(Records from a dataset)
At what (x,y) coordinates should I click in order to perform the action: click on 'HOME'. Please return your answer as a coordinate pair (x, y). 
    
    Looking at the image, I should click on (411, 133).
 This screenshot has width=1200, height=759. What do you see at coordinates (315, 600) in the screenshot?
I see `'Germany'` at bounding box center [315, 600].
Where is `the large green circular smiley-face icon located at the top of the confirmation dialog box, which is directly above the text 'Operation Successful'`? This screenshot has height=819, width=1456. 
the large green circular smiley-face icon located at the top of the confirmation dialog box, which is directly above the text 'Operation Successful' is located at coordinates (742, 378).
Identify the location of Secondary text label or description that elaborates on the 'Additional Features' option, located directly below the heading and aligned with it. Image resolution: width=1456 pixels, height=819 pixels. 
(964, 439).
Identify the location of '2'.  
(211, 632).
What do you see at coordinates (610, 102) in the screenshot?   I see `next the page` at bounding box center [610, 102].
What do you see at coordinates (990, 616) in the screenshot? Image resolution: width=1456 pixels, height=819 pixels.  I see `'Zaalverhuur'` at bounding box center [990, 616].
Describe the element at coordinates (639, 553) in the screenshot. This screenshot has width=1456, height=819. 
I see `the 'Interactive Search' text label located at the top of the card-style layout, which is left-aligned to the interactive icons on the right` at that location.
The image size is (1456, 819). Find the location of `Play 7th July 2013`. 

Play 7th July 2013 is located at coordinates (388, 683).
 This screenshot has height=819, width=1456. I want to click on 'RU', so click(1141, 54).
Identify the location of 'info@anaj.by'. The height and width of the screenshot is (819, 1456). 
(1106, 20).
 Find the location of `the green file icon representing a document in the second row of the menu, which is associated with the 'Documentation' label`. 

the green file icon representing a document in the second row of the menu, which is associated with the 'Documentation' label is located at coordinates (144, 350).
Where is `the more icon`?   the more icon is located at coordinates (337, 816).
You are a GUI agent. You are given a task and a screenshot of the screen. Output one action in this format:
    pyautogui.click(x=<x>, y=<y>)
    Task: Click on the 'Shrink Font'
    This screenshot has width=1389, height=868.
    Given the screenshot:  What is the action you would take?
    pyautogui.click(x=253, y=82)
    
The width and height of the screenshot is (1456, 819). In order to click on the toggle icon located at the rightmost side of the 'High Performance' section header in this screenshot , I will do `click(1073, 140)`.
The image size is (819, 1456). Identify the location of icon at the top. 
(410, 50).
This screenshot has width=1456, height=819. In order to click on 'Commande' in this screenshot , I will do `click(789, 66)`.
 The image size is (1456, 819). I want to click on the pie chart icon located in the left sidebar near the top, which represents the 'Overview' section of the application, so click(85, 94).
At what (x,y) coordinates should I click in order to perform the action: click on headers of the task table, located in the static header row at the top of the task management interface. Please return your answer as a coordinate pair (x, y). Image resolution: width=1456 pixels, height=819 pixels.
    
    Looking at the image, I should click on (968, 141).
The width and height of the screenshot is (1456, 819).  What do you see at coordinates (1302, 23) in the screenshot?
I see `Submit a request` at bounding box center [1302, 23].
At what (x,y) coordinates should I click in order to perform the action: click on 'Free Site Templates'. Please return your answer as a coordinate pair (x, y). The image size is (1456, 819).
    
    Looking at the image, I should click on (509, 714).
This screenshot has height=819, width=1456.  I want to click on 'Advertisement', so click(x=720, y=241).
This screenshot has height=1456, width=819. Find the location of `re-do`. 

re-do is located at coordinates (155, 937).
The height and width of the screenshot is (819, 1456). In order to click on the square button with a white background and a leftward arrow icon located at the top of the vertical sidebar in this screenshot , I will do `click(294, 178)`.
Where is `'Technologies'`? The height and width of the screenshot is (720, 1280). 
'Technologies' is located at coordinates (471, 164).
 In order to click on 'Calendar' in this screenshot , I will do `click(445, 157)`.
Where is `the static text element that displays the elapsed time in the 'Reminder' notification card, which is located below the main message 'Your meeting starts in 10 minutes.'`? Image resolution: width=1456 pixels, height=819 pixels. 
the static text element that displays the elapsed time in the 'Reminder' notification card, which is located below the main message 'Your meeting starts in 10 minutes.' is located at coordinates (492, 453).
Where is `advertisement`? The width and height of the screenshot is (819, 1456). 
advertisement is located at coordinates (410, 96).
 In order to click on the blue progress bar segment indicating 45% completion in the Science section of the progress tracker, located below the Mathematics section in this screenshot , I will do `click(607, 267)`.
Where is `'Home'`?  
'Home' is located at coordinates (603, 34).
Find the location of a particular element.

Exercise directions: Convert every line of the records above into a JSON list of strings, one string per line. Omit the blank lines.

Solution:
[
  "At what (x,y) coordinates should I click in order to perform the action: click on 'HOME'. Please return your answer as a coordinate pair (x, y). ",
  "    Looking at the image, I should click on (411, 133).",
  " This screenshot has width=1200, height=759. What do you see at coordinates (315, 600) in the screenshot?",
  "I see `'Germany'` at bounding box center [315, 600].",
  "Where is `the large green circular smiley-face icon located at the top of the confirmation dialog box, which is directly above the text 'Operation Successful'`? This screenshot has height=819, width=1456. ",
  "the large green circular smiley-face icon located at the top of the confirmation dialog box, which is directly above the text 'Operation Successful' is located at coordinates (742, 378).",
  "Identify the location of Secondary text label or description that elaborates on the 'Additional Features' option, located directly below the heading and aligned with it. Image resolution: width=1456 pixels, height=819 pixels. ",
  "(964, 439).",
  "Identify the location of '2'.  ",
  "(211, 632).",
  "What do you see at coordinates (610, 102) in the screenshot?   I see `next the page` at bounding box center [610, 102].",
  "What do you see at coordinates (990, 616) in the screenshot? Image resolution: width=1456 pixels, height=819 pixels.  I see `'Zaalverhuur'` at bounding box center [990, 616].",
  "Describe the element at coordinates (639, 553) in the screenshot. This screenshot has width=1456, height=819. ",
  "I see `the 'Interactive Search' text label located at the top of the card-style layout, which is left-aligned to the interactive icons on the right` at that location.",
  "The image size is (1456, 819). Find the location of `Play 7th July 2013`. ",
  "Play 7th July 2013 is located at coordinates (388, 683).",
  " This screenshot has height=819, width=1456. I want to click on 'RU', so click(1141, 54).",
  "Identify the location of 'info@anaj.by'. The height and width of the screenshot is (819, 1456). ",
  "(1106, 20).",
  " Find the location of `the green file icon representing a document in the second row of the menu, which is associated with the 'Documentation' label`. ",
  "the green file icon representing a document in the second row of the menu, which is associated with the 'Documentation' label is located at coordinates (144, 350).",
  "Where is `the more icon`?   the more icon is located at coordinates (337, 816).",
  "You are a GUI agent. You are given a task and a screenshot of the screen. Output one action in this format:",
  "    pyautogui.click(x=<x>, y=<y>)",
  "    Task: Click on the 'Shrink Font'",
  "    This screenshot has width=1389, height=868.",
  "    Given the screenshot:  What is the action you would take?",
  "    pyautogui.click(x=253, y=82)",
  "The width and height of the screenshot is (1456, 819). In order to click on the toggle icon located at the rightmost side of the 'High Performance' section header in this screenshot , I will do `click(1073, 140)`.",
  "The image size is (819, 1456). Identify the location of icon at the top. ",
  "(410, 50).",
  "This screenshot has width=1456, height=819. In order to click on 'Commande' in this screenshot , I will do `click(789, 66)`.",
  " The image size is (1456, 819). I want to click on the pie chart icon located in the left sidebar near the top, which represents the 'Overview' section of the application, so click(85, 94).",
  "At what (x,y) coordinates should I click in order to perform the action: click on headers of the task table, located in the static header row at the top of the task management interface. Please return your answer as a coordinate pair (x, y). Image resolution: width=1456 pixels, height=819 pixels.",
  "    Looking at the image, I should click on (968, 141).",
  "The width and height of the screenshot is (1456, 819).  What do you see at coordinates (1302, 23) in the screenshot?",
  "I see `Submit a request` at bounding box center [1302, 23].",
  "At what (x,y) coordinates should I click in order to perform the action: click on 'Free Site Templates'. Please return your answer as a coordinate pair (x, y). The image size is (1456, 819).",
  "    Looking at the image, I should click on (509, 714).",
  "This screenshot has height=819, width=1456.  I want to click on 'Advertisement', so click(x=720, y=241).",
  "This screenshot has height=1456, width=819. Find the location of `re-do`. ",
  "re-do is located at coordinates (155, 937).",
  "The height and width of the screenshot is (819, 1456). In order to click on the square button with a white background and a leftward arrow icon located at the top of the vertical sidebar in this screenshot , I will do `click(294, 178)`.",
  "Where is `'Technologies'`? The height and width of the screenshot is (720, 1280). ",
  "'Technologies' is located at coordinates (471, 164).",
  " In order to click on 'Calendar' in this screenshot , I will do `click(445, 157)`.",
  "Where is `the static text element that displays the elapsed time in the 'Reminder' notification card, which is located below the main message 'Your meeting starts in 10 minutes.'`? Image resolution: width=1456 pixels, height=819 pixels. ",
  "the static text element that displays the elapsed time in the 'Reminder' notification card, which is located below the main message 'Your meeting starts in 10 minutes.' is located at coordinates (492, 453).",
  "Where is `advertisement`? The width and height of the screenshot is (819, 1456). ",
  "advertisement is located at coordinates (410, 96).",
  " In order to click on the blue progress bar segment indicating 45% completion in the Science section of the progress tracker, located below the Mathematics section in this screenshot , I will do `click(607, 267)`.",
  "Where is `'Home'`?  ",
  "'Home' is located at coordinates (603, 34).",
  "Find the location of a particular element."
]